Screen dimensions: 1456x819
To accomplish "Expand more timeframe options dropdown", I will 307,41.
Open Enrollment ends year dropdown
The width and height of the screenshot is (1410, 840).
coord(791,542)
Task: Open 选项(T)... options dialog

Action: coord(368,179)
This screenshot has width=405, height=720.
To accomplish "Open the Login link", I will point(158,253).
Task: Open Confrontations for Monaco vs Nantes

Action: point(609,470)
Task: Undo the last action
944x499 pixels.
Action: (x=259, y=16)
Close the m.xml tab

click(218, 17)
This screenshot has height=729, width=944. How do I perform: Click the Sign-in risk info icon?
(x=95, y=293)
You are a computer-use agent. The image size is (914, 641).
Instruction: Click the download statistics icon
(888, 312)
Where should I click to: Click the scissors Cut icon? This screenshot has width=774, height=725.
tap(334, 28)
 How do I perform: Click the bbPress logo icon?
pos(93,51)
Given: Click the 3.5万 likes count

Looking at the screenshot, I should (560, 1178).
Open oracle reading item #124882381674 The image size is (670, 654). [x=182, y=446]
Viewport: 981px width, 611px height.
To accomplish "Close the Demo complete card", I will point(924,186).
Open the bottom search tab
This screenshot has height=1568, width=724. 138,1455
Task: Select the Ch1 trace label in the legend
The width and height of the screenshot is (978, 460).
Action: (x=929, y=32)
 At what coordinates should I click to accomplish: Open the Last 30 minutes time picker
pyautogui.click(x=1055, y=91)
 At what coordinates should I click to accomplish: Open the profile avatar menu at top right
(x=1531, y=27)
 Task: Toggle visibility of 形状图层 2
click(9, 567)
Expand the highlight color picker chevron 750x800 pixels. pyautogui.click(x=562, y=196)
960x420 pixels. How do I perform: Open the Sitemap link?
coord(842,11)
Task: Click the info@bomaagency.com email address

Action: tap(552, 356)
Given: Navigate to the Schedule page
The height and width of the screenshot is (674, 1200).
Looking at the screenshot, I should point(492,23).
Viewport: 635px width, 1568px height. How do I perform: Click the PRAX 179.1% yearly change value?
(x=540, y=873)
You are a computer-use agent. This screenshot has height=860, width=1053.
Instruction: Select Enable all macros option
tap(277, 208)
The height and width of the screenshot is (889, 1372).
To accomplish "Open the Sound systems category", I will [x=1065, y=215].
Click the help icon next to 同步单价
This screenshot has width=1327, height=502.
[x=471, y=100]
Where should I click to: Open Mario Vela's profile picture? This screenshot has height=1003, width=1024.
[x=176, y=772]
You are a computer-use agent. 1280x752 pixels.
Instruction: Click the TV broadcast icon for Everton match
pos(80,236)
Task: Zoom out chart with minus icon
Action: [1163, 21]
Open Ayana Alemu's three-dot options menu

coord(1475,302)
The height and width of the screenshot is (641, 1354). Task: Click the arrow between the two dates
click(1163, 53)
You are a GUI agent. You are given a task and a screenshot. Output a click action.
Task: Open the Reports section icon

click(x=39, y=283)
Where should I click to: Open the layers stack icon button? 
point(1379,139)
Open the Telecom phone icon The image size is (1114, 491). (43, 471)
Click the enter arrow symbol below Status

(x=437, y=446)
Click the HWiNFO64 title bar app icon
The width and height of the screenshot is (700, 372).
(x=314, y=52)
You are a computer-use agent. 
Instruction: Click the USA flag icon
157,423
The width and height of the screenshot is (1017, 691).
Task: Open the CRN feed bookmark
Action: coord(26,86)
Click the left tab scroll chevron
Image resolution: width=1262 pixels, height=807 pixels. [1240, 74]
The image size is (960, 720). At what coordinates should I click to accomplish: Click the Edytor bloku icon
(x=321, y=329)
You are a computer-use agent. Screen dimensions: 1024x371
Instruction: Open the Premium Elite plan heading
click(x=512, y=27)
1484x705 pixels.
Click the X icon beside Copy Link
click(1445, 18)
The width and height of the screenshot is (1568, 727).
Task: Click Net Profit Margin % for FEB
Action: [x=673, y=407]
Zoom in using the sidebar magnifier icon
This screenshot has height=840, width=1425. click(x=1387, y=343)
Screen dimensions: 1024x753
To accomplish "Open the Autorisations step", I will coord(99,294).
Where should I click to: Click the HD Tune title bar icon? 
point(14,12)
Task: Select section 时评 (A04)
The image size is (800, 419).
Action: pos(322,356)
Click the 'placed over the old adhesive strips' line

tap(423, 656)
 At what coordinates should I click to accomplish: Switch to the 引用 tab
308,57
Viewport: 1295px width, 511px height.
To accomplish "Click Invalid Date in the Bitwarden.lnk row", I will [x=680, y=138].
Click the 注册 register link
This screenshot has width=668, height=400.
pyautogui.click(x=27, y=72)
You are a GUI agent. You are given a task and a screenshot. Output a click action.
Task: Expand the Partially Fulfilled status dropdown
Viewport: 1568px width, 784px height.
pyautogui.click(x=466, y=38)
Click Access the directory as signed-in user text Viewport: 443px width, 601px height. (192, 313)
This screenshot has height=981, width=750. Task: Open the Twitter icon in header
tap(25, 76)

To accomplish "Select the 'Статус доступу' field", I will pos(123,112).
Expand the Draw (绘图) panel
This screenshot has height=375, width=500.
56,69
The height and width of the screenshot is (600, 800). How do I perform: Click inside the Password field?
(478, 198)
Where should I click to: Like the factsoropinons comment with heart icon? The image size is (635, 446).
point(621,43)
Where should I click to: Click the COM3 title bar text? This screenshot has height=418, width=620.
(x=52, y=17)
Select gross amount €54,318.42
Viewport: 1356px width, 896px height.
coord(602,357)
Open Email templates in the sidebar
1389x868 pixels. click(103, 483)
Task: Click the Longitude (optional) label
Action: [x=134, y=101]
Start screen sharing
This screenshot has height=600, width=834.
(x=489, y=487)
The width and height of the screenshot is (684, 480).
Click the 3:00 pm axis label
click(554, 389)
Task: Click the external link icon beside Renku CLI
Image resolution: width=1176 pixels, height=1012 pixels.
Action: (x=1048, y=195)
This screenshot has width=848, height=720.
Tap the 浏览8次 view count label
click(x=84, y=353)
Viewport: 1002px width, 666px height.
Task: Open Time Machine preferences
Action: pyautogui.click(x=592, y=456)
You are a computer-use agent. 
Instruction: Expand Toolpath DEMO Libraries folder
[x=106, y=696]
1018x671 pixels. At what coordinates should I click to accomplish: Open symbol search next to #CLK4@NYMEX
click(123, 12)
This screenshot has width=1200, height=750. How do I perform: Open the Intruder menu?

• _Brief_:
The answer should be a number alone: the count of lines in the records that hold the word "computer".

• _Answer for the task_:
6